--- begin ---
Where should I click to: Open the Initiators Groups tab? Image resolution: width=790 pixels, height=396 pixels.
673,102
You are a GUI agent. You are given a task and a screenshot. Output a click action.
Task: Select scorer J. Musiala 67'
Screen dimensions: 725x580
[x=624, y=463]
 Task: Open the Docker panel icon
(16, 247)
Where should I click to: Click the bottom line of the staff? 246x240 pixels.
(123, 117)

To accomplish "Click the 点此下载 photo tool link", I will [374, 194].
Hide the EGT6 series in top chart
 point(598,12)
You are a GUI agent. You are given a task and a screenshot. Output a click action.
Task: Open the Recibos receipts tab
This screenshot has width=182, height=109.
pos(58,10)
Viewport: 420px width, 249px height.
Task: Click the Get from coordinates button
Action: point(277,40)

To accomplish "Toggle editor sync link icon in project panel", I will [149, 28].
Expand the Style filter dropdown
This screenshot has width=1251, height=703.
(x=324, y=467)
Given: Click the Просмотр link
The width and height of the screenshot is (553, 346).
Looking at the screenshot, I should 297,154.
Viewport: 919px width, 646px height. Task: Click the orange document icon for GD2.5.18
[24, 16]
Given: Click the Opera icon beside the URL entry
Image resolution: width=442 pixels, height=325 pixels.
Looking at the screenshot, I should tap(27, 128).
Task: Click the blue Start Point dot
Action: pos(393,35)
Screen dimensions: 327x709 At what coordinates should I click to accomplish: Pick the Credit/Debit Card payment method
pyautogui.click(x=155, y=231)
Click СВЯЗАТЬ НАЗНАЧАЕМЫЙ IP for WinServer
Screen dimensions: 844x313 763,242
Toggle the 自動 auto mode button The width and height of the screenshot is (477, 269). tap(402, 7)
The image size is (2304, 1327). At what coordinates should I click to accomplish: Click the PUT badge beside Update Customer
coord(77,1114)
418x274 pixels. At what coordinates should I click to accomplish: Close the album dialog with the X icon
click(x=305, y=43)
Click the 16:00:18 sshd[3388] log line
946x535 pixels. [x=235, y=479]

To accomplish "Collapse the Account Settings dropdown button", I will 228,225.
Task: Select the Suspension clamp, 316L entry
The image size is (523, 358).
--- end ---
**TO DO**. Convert the records from the line containing "Viewport: 919px width, 646px" down through the line containing "Screen dimensions: 844x313 763,242", both included, into a Markdown table with the columns Row and Line, omitting any blank lines.

**TASK SOLUTION**.
| Row | Line |
|---|---|
| 1 | Viewport: 919px width, 646px height. Task: Click the orange document icon for GD2.5.18 |
| 2 | [24, 16] |
| 3 | Given: Click the Opera icon beside the URL entry |
| 4 | Image resolution: width=442 pixels, height=325 pixels. |
| 5 | Looking at the screenshot, I should tap(27, 128). |
| 6 | Task: Click the blue Start Point dot |
| 7 | Action: pos(393,35) |
| 8 | Screen dimensions: 327x709 At what coordinates should I click to accomplish: Pick the Credit/Debit Card payment method |
| 9 | pyautogui.click(x=155, y=231) |
| 10 | Click СВЯЗАТЬ НАЗНАЧАЕМЫЙ IP for WinServer |
| 11 | Screen dimensions: 844x313 763,242 |